Rewrite every line of the listing below as an item in a numbered list, leaving out the blank lines.

# Input data
=== Begin Enclosure ===

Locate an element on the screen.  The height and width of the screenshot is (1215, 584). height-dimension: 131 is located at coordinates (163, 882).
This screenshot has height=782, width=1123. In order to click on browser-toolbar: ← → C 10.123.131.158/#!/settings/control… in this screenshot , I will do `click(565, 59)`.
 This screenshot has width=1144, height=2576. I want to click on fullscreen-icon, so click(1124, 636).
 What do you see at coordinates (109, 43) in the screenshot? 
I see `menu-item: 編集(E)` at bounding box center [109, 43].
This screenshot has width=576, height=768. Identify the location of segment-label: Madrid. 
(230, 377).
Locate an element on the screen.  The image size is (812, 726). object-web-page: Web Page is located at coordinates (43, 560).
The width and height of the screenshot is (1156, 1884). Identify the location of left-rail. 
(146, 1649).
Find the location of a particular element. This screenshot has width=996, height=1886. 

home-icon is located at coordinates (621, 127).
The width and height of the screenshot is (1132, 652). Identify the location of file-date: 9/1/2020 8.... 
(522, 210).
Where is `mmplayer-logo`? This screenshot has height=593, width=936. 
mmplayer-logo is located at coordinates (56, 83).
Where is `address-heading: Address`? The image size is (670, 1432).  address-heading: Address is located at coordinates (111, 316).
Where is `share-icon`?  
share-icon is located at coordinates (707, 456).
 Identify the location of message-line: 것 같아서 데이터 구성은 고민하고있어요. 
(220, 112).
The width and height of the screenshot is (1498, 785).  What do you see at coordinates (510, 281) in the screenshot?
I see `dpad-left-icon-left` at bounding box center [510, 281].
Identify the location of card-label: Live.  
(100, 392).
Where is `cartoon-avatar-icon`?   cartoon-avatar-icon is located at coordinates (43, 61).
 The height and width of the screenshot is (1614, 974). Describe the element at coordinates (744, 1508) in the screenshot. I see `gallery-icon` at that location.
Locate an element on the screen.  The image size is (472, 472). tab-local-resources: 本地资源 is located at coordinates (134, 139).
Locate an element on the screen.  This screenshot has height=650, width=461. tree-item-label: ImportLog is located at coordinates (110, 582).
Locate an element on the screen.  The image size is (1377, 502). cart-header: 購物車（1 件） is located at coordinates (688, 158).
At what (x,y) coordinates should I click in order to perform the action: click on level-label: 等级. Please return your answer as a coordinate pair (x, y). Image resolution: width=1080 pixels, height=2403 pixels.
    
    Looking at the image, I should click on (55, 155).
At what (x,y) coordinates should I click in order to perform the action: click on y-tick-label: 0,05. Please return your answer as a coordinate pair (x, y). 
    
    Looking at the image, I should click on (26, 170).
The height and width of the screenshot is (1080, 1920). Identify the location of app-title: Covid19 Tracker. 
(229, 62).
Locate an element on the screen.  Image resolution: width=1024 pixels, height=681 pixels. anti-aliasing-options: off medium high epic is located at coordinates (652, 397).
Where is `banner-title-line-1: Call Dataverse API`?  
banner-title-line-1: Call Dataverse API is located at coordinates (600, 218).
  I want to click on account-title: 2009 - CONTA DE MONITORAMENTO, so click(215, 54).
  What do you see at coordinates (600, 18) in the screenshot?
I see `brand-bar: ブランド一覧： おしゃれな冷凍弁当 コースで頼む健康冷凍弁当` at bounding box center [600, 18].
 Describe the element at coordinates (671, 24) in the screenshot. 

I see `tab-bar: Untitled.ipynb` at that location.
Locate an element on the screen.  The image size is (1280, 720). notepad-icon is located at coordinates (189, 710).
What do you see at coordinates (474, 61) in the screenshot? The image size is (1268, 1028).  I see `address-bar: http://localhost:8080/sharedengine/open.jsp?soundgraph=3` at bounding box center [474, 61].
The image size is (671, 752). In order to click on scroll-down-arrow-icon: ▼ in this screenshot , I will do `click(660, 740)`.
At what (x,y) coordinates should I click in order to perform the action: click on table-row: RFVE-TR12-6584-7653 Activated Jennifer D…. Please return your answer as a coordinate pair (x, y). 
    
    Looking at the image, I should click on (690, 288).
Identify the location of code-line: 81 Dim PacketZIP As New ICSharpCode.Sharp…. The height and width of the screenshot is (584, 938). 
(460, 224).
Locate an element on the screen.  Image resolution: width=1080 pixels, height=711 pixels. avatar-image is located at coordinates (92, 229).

=== End Enclosure ===

# Response to the exercise
1. Locate an element on the screen.  The height and width of the screenshot is (1215, 584). height-dimension: 131 is located at coordinates (163, 882).
2. This screenshot has height=782, width=1123. In order to click on browser-toolbar: ← → C 10.123.131.158/#!/settings/control… in this screenshot , I will do `click(565, 59)`.
3.  This screenshot has width=1144, height=2576. I want to click on fullscreen-icon, so click(1124, 636).
4.  What do you see at coordinates (109, 43) in the screenshot? 
5. I see `menu-item: 編集(E)` at bounding box center [109, 43].
6. This screenshot has width=576, height=768. Identify the location of segment-label: Madrid. 
7. (230, 377).
8. Locate an element on the screen.  The image size is (812, 726). object-web-page: Web Page is located at coordinates (43, 560).
9. The width and height of the screenshot is (1156, 1884). Identify the location of left-rail. 
10. (146, 1649).
11. Find the location of a particular element. This screenshot has width=996, height=1886. 
12. home-icon is located at coordinates (621, 127).
13. The width and height of the screenshot is (1132, 652). Identify the location of file-date: 9/1/2020 8.... 
14. (522, 210).
15. Where is `mmplayer-logo`? This screenshot has height=593, width=936. 
16. mmplayer-logo is located at coordinates (56, 83).
17. Where is `address-heading: Address`? The image size is (670, 1432).  address-heading: Address is located at coordinates (111, 316).
18. Where is `share-icon`?  
19. share-icon is located at coordinates (707, 456).
20.  Identify the location of message-line: 것 같아서 데이터 구성은 고민하고있어요. 
21. (220, 112).
22. The width and height of the screenshot is (1498, 785).  What do you see at coordinates (510, 281) in the screenshot?
23. I see `dpad-left-icon-left` at bounding box center [510, 281].
24. Identify the location of card-label: Live.  
25. (100, 392).
26. Where is `cartoon-avatar-icon`?   cartoon-avatar-icon is located at coordinates (43, 61).
27.  The height and width of the screenshot is (1614, 974). Describe the element at coordinates (744, 1508) in the screenshot. I see `gallery-icon` at that location.
28. Locate an element on the screen.  The image size is (472, 472). tab-local-resources: 本地资源 is located at coordinates (134, 139).
29. Locate an element on the screen.  This screenshot has height=650, width=461. tree-item-label: ImportLog is located at coordinates (110, 582).
30. Locate an element on the screen.  The image size is (1377, 502). cart-header: 購物車（1 件） is located at coordinates (688, 158).
31. At what (x,y) coordinates should I click in order to perform the action: click on level-label: 等级. Please return your answer as a coordinate pair (x, y). Image resolution: width=1080 pixels, height=2403 pixels.
32.     Looking at the image, I should click on (55, 155).
33. At what (x,y) coordinates should I click in order to perform the action: click on y-tick-label: 0,05. Please return your answer as a coordinate pair (x, y). 
34.     Looking at the image, I should click on (26, 170).
35. The height and width of the screenshot is (1080, 1920). Identify the location of app-title: Covid19 Tracker. 
36. (229, 62).
37. Locate an element on the screen.  Image resolution: width=1024 pixels, height=681 pixels. anti-aliasing-options: off medium high epic is located at coordinates (652, 397).
38. Where is `banner-title-line-1: Call Dataverse API`?  
39. banner-title-line-1: Call Dataverse API is located at coordinates (600, 218).
40.   I want to click on account-title: 2009 - CONTA DE MONITORAMENTO, so click(215, 54).
41.   What do you see at coordinates (600, 18) in the screenshot?
42. I see `brand-bar: ブランド一覧： おしゃれな冷凍弁当 コースで頼む健康冷凍弁当` at bounding box center [600, 18].
43.  Describe the element at coordinates (671, 24) in the screenshot. 
44. I see `tab-bar: Untitled.ipynb` at that location.
45. Locate an element on the screen.  The image size is (1280, 720). notepad-icon is located at coordinates (189, 710).
46. What do you see at coordinates (474, 61) in the screenshot? The image size is (1268, 1028).  I see `address-bar: http://localhost:8080/sharedengine/open.jsp?soundgraph=3` at bounding box center [474, 61].
47. The image size is (671, 752). In order to click on scroll-down-arrow-icon: ▼ in this screenshot , I will do `click(660, 740)`.
48. At what (x,y) coordinates should I click in order to perform the action: click on table-row: RFVE-TR12-6584-7653 Activated Jennifer D…. Please return your answer as a coordinate pair (x, y). 
49.     Looking at the image, I should click on (690, 288).
50. Identify the location of code-line: 81 Dim PacketZIP As New ICSharpCode.Sharp…. The height and width of the screenshot is (584, 938). 
51. (460, 224).
52. Locate an element on the screen.  Image resolution: width=1080 pixels, height=711 pixels. avatar-image is located at coordinates (92, 229).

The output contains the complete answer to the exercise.